Work item: An identical copy of every entry below is the required output.

§

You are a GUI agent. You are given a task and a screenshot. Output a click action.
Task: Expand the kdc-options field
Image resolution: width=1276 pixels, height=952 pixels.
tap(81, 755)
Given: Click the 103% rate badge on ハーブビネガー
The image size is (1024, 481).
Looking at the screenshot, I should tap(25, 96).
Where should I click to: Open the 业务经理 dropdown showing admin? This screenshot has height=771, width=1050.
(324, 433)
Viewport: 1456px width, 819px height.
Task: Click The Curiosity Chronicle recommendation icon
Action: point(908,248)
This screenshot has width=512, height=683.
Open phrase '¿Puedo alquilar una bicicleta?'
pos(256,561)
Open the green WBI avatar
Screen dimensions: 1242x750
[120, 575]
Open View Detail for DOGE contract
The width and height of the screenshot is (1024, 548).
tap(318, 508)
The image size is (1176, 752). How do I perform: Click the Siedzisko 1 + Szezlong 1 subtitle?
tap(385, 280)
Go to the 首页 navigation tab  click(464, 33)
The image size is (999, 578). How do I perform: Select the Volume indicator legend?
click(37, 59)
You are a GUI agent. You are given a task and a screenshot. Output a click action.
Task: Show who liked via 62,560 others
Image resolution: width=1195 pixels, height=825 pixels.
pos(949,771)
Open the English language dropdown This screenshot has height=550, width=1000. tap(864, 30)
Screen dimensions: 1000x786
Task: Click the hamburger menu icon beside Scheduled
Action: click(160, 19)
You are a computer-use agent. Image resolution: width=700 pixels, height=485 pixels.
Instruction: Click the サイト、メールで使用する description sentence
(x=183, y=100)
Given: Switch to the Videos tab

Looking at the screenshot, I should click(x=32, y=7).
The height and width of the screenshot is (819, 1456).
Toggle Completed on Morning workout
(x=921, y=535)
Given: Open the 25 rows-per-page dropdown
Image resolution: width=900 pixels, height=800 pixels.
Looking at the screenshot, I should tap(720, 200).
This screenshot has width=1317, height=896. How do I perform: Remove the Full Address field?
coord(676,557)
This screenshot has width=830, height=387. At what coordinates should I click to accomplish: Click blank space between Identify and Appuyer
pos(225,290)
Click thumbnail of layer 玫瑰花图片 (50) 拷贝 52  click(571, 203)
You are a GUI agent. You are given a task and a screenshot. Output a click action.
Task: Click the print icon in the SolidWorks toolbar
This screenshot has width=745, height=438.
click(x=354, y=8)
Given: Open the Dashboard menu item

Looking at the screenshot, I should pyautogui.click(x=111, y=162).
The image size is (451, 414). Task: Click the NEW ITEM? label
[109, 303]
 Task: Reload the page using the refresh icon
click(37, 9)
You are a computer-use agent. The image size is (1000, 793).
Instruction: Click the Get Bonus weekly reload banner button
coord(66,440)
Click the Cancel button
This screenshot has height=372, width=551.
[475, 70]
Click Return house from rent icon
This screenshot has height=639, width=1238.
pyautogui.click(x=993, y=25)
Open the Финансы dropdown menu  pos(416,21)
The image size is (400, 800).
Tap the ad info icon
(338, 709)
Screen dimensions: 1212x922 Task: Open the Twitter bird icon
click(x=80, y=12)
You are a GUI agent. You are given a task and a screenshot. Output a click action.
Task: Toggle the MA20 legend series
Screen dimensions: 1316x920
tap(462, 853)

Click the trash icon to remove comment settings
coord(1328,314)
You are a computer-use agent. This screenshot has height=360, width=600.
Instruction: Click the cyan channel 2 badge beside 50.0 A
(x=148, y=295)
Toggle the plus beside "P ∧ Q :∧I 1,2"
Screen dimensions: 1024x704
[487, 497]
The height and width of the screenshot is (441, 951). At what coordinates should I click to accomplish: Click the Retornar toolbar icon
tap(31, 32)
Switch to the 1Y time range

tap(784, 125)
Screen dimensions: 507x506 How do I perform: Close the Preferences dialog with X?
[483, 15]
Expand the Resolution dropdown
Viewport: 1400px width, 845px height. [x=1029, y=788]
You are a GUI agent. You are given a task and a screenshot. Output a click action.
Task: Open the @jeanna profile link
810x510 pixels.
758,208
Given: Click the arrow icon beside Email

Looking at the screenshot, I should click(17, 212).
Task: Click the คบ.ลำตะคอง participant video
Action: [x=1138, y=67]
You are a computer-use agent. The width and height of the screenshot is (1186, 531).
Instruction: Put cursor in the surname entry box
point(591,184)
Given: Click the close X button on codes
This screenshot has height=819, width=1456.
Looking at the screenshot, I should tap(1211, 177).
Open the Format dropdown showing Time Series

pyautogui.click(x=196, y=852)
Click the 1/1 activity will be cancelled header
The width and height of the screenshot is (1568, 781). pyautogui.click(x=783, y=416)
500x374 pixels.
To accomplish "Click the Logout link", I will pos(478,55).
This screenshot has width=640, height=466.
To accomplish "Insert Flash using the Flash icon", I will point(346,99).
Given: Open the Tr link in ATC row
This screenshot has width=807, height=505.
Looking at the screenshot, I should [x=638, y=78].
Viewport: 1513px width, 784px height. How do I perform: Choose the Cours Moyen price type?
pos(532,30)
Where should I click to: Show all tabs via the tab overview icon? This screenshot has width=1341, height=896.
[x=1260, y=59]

§

Exercise response:
You are a GUI agent. You are given a task and a screenshot. Output a click action.
Task: Expand the kdc-options field
Image resolution: width=1276 pixels, height=952 pixels.
tap(81, 755)
Given: Click the 103% rate badge on ハーブビネガー
The image size is (1024, 481).
Looking at the screenshot, I should tap(25, 96).
Where should I click to: Open the 业务经理 dropdown showing admin? This screenshot has height=771, width=1050.
(324, 433)
Viewport: 1456px width, 819px height.
Task: Click The Curiosity Chronicle recommendation icon
Action: point(908,248)
This screenshot has width=512, height=683.
Open phrase '¿Puedo alquilar una bicicleta?'
pos(256,561)
Open the green WBI avatar
Screen dimensions: 1242x750
[120, 575]
Open View Detail for DOGE contract
The width and height of the screenshot is (1024, 548).
tap(318, 508)
The image size is (1176, 752). How do I perform: Click the Siedzisko 1 + Szezlong 1 subtitle?
tap(385, 280)
Go to the 首页 navigation tab  click(464, 33)
The image size is (999, 578). How do I perform: Select the Volume indicator legend?
click(37, 59)
You are a GUI agent. You are given a task and a screenshot. Output a click action.
Task: Show who liked via 62,560 others
Image resolution: width=1195 pixels, height=825 pixels.
pos(949,771)
Open the English language dropdown This screenshot has height=550, width=1000. tap(864, 30)
Screen dimensions: 1000x786
Task: Click the hamburger menu icon beside Scheduled
Action: click(160, 19)
You are a computer-use agent. Image resolution: width=700 pixels, height=485 pixels.
Instruction: Click the サイト、メールで使用する description sentence
(x=183, y=100)
Given: Switch to the Videos tab

Looking at the screenshot, I should click(x=32, y=7).
The height and width of the screenshot is (819, 1456).
Toggle Completed on Morning workout
(x=921, y=535)
Given: Open the 25 rows-per-page dropdown
Image resolution: width=900 pixels, height=800 pixels.
Looking at the screenshot, I should tap(720, 200).
This screenshot has width=1317, height=896. How do I perform: Remove the Full Address field?
coord(676,557)
This screenshot has width=830, height=387. At what coordinates should I click to accomplish: Click blank space between Identify and Appuyer
pos(225,290)
Click thumbnail of layer 玫瑰花图片 (50) 拷贝 52  click(571, 203)
You are a GUI agent. You are given a task and a screenshot. Output a click action.
Task: Click the print icon in the SolidWorks toolbar
This screenshot has width=745, height=438.
click(x=354, y=8)
Given: Open the Dashboard menu item

Looking at the screenshot, I should pyautogui.click(x=111, y=162).
The image size is (451, 414). Task: Click the NEW ITEM? label
[109, 303]
 Task: Reload the page using the refresh icon
click(37, 9)
You are a computer-use agent. The image size is (1000, 793).
Instruction: Click the Get Bonus weekly reload banner button
coord(66,440)
Click the Cancel button
This screenshot has height=372, width=551.
[475, 70]
Click Return house from rent icon
This screenshot has height=639, width=1238.
pyautogui.click(x=993, y=25)
Open the Финансы dropdown menu  pos(416,21)
The image size is (400, 800).
Tap the ad info icon
(338, 709)
Screen dimensions: 1212x922 Task: Open the Twitter bird icon
click(x=80, y=12)
You are a GUI agent. You are given a task and a screenshot. Output a click action.
Task: Toggle the MA20 legend series
Screen dimensions: 1316x920
tap(462, 853)

Click the trash icon to remove comment settings
coord(1328,314)
You are a computer-use agent. This screenshot has height=360, width=600.
Instruction: Click the cyan channel 2 badge beside 50.0 A
(x=148, y=295)
Toggle the plus beside "P ∧ Q :∧I 1,2"
Screen dimensions: 1024x704
[487, 497]
The height and width of the screenshot is (441, 951). At what coordinates should I click to accomplish: Click the Retornar toolbar icon
tap(31, 32)
Switch to the 1Y time range

tap(784, 125)
Screen dimensions: 507x506 How do I perform: Close the Preferences dialog with X?
[483, 15]
Expand the Resolution dropdown
Viewport: 1400px width, 845px height. [x=1029, y=788]
You are a GUI agent. You are given a task and a screenshot. Output a click action.
Task: Open the @jeanna profile link
810x510 pixels.
758,208
Given: Click the arrow icon beside Email

Looking at the screenshot, I should click(17, 212).
Task: Click the คบ.ลำตะคอง participant video
Action: [x=1138, y=67]
You are a computer-use agent. The width and height of the screenshot is (1186, 531).
Instruction: Put cursor in the surname entry box
point(591,184)
Given: Click the close X button on codes
This screenshot has height=819, width=1456.
Looking at the screenshot, I should tap(1211, 177).
Open the Format dropdown showing Time Series

pyautogui.click(x=196, y=852)
Click the 1/1 activity will be cancelled header
The width and height of the screenshot is (1568, 781). pyautogui.click(x=783, y=416)
500x374 pixels.
To accomplish "Click the Logout link", I will pos(478,55).
This screenshot has width=640, height=466.
To accomplish "Insert Flash using the Flash icon", I will point(346,99).
Given: Open the Tr link in ATC row
This screenshot has width=807, height=505.
Looking at the screenshot, I should [x=638, y=78].
Viewport: 1513px width, 784px height. How do I perform: Choose the Cours Moyen price type?
pos(532,30)
Where should I click to: Show all tabs via the tab overview icon? This screenshot has width=1341, height=896.
[x=1260, y=59]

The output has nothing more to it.